Project manager Graham Watt noted that the Kettle River Watershed Management Plan came about from the Regional District of Kootenay Boundary’s decision on wanting to understand how the watershed is doing.

“From the flow of the river to the impacts on ecosystems, phase two will develop some recommendations for local government going towards the provincial government, land owners and industries on how to manage the watershed,” Watt explained. “Phase one of the project was doing the state of the watershed, with the draft available online. The final copy will be available soon.”

Watt pointed out that phase two of the plan is to connect with the public, the stakeholders and the people around the watershed.

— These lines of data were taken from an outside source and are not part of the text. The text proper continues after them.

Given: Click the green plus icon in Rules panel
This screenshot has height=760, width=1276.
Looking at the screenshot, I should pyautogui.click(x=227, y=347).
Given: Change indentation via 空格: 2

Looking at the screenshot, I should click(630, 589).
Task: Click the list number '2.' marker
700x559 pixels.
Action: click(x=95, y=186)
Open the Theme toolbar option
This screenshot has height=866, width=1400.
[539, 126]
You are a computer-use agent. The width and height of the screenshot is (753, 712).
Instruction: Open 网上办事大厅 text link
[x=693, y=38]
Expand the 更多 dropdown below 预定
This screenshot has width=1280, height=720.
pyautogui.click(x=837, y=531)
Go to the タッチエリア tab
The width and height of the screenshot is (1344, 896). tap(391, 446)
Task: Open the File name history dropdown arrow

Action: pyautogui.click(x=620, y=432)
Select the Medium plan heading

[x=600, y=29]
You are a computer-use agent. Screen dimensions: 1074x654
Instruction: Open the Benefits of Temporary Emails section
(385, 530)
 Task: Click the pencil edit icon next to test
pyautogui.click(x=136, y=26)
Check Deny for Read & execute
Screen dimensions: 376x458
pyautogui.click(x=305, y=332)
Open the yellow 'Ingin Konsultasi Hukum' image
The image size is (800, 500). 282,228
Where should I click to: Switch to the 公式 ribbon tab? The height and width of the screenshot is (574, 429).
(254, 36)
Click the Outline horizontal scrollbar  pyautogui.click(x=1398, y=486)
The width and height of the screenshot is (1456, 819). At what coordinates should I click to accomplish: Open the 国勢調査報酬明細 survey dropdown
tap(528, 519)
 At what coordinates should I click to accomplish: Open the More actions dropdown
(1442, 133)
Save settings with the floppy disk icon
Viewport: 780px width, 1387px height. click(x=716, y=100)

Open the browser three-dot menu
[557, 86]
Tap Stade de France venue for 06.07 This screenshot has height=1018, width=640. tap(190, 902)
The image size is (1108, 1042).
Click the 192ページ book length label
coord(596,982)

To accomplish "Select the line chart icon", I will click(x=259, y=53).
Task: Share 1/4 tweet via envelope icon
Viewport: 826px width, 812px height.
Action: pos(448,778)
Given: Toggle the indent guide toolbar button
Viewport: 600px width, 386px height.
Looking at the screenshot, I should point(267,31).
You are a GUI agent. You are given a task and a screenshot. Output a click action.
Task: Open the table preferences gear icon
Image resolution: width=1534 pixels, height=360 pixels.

“There are three aspects to what we’re doing,” he said. “The first one is understanding the issues and concerns that people have about the watershed – so what are people worried about? The fisheries, the ecosystems and water supply for agriculture.”

From there, the stakeholder group will develop an efficient document with the various conversations held to guide their next steps and goals.

“Next year, the focus will be on our advisory group – which has 30 members – that meets monthly to develop the plan,” he continued. “We will also lay out the goals and objects in more detail, and work on recommendations to achieve those. We’re aiming to have a final plan by the summer of 2014.”

The public meeting on Oct. 12 will begin with morning presentations from the Okanagan Basin Board and the Fraser Basin Council on watershed planning.

“We’re really trying to learn from each other as we go through this – and there will also be a presentation about the state of the watershed,” said Watt. “In the afternoon, we’ll be delving into the issues that people are most concerned about and try to look at where could these issues go and where can we address them in our plan. We’ll also be talking about the values and what we want to protect and enhance for the watershed in the long term.”

Watt stressed that phase two is focused on gaining public input, so the more responses received from a recently mailed survey the better.

“I’ve been learning a huge amount from the people who live here and I’m incredibly impressed about the level of knowledge about the watershed, and the level of interest in fish, ground water and run off quality,” concluded Watt. “The previous watersheds that I previously worked in Alberta, there were far fewer people who actually knew what watersheds they were in or if they could fish there. The level of knowledge, interest and passion in this area is exciting to see.”